Monday, August 21, 2017

Sticking up for the Weak (Trying to be a 活雷锋)

It's easy to love someone when they're at their best, but Sometimes the hardest thing to do is love someone when they're at their worst.


When I was a child, I read a lot of books, and I remember distinctly a bunch of Chinese concept emphasizing that of supporting the weak, those who can't help themselves. Help the poor; tend to the sick; listen to the old; when you see the rich, cruel landlord/ restaurant owner being nasty to the poor sick person, you should know who to help. There seemed to be a bunch of deeds in Chinese textbooks about this hero named 雷锋, or Lei Feng. Later on, I found out that this Lei Feng was a fictional character based on a real person used by the Chinese Communist Party to spread propaganda and boast about Mao, the Communist leader. Still, the acts by Lei Feng and other Chinese heros personified the altruistic, selfless person that I wish to be and don't come close to fulfilling, but at least I try sometimes.The term "活雷锋/Huó Léi Fēng" (literally "living Lei Feng") has become a noun (or adjective) for anyone who is seen as selfless, or anyone who goes out of their way to help others. (According to wikipedia). Lei Feng apparently died in service to his country at the age of 22. I  feel like it's pretty cowardly of a government or leaders to use propaganda of young people dying in the line of duty to justify their own actions. Sometimes military celebrations, while worthwhile to remember those who passed away defending the country, are abused by governments in this manner (ahem, US government). 

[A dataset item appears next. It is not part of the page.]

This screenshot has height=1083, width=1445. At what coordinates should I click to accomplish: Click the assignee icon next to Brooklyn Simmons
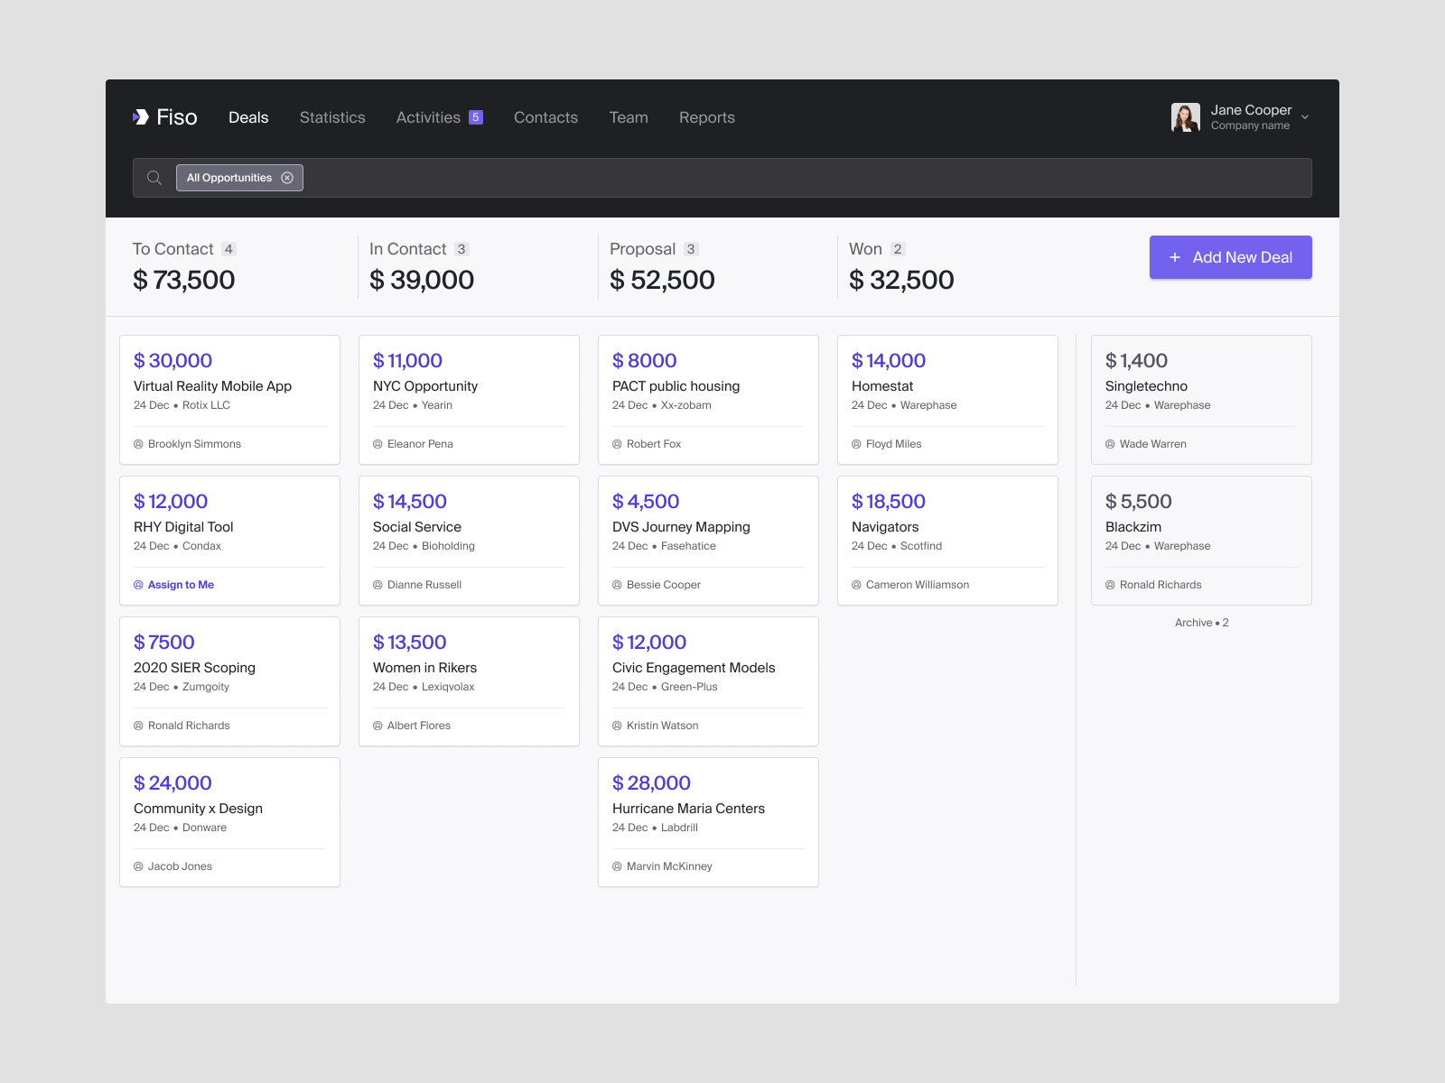click(x=138, y=443)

Because of Lei Feng, I dislike trying to get into the "popular group" that looks down upon the loners and outcasts of society. Even when it's popular to get on the bandwagon and join the cool crowd, I've always try to go the other way and befriend the weakest in society, the guy isolated in the room by himself looking for a friend. To me, this was always second nature, partly a.) I'm one of those isolated people too, so I'm looking for a partner in crime, and b.) I find the popular people already have enough friends and plenty of people waiting to talk to them, so there's more utility for everyone involved to go talk to someone who doesn't have anyone's attention yet. Seems logical to me, but this is actually not the case in regular society: At parties, everyone gravitates towards the center of attention (or the hottest guy or girl at the bar/ club) despite everyone else wanting the same thing. People don't want to be seen as the loser or (almost as bad) the guy talking to the loser, and it becomes a chain reaction of events.

I find that relationship goes by the same concept. Most people are really fun and easy to get along with at their best (they've had alcohol, they're in a great mood, or they're trying to put on their best face at a party to impress other people). Whatever the reason, most people have good times in which they're the best version of themselves, but then they become insufferable when they are at their bad times. For most people we don't have to deal with that, we just go our separate ways. But for family and people you know very well, and especially significant other, it becomes imperative that you get to know their worst times, and be able to weather the storm, get past the obstacle, whatever you want to call it. That's real love, is not just being there at the really nice times, anyone can just go and try to fit in and be in the popular group, but it takes real love and dedication to be there when someone is at their weakest. The popular person doesn't need any more reinforcement that they're liked, but the loner by himself is in need of someone, anyone, to give them a boost, and the utility is so much higher to try to improve that person's mood. Same with someone who's at the worst time in their life: They need that love and attention much more when they're the crankiest and hardest to deal with, much more than when they're easy to deal with. It's a hard paradox to overcome, but we should all keep that in mind.

Other situations of sticking up for the weak:
1.) taking care of parents when they get old and sick- the ultimate measure of a successful human people, the familial loyalty.
2.) having faith when you're on a team with a player who's struggling, confident that they will break out of their slump and be great again.
3.) politics.... very common (as you see with current American politics, Communist politics, and basically every government system in history) to align with the weak because there are simply more people who are at the bottom of society and more fire to try to get into the top part of society or get back ta them then vice versa.
4.) Picking where you sit at the school lunch cafeteria and essentially "marking your colors" whether you're in the popular crowd or the loser crowd. It really takes some courage to talk to the person who's by themselves with NO crowd around them.


Some guys in fantasy baseball who are weak who you should pick up for the September stretch run:
1.) Scooter Gennet.....started with limited playing time this season but still already has 22 HRs, 76 RBIs, and a .290 avg? At 2nd base? In a great home ballpark?
2.) Charlie Morton......he's old, he's in the AL, he doesn't have a history of success.......but he's just been a different, excellent pitcher this year in a down year for pitchers. Get.
3.) Aaron Hicks.....batting in 2nd spot in loaded Yankee lineup......a huge run is coming, I can feel it.